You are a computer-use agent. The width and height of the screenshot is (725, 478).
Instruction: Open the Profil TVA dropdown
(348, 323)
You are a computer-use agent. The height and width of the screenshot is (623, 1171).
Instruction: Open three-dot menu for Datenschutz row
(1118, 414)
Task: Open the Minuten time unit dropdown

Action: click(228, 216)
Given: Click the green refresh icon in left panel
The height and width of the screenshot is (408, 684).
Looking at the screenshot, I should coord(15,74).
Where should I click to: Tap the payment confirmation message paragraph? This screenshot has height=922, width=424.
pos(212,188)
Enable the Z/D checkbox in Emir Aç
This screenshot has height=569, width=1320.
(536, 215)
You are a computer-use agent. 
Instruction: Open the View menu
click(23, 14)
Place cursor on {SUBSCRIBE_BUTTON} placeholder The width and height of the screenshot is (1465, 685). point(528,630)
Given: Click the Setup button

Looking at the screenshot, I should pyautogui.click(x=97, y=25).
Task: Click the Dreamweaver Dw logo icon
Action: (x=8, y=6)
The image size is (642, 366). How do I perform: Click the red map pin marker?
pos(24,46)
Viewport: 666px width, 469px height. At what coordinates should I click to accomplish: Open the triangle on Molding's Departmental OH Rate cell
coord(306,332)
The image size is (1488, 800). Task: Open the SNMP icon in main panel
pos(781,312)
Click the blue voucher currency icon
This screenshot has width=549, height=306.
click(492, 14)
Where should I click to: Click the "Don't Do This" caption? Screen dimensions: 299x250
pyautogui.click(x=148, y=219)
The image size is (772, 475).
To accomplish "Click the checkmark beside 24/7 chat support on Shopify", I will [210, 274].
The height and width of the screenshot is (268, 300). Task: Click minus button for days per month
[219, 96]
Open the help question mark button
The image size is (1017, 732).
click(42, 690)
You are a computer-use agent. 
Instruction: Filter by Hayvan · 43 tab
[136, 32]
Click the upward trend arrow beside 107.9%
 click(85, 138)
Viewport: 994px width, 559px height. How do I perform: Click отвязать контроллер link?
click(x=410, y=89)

§

Exercise objective:
Write out the listing above from its first line up to and including the line that contains "pos(781,312)", reproducing each line without any changes.

Task answer:
You are a computer-use agent. The width and height of the screenshot is (725, 478).
Instruction: Open the Profil TVA dropdown
(348, 323)
You are a computer-use agent. The height and width of the screenshot is (623, 1171).
Instruction: Open three-dot menu for Datenschutz row
(1118, 414)
Task: Open the Minuten time unit dropdown

Action: click(228, 216)
Given: Click the green refresh icon in left panel
The height and width of the screenshot is (408, 684).
Looking at the screenshot, I should coord(15,74).
Where should I click to: Tap the payment confirmation message paragraph? This screenshot has height=922, width=424.
pos(212,188)
Enable the Z/D checkbox in Emir Aç
This screenshot has height=569, width=1320.
(536, 215)
You are a computer-use agent. 
Instruction: Open the View menu
click(23, 14)
Place cursor on {SUBSCRIBE_BUTTON} placeholder The width and height of the screenshot is (1465, 685). point(528,630)
Given: Click the Setup button

Looking at the screenshot, I should pyautogui.click(x=97, y=25).
Task: Click the Dreamweaver Dw logo icon
Action: (x=8, y=6)
The image size is (642, 366). How do I perform: Click the red map pin marker?
pos(24,46)
Viewport: 666px width, 469px height. At what coordinates should I click to accomplish: Open the triangle on Molding's Departmental OH Rate cell
coord(306,332)
The image size is (1488, 800). Task: Open the SNMP icon in main panel
pos(781,312)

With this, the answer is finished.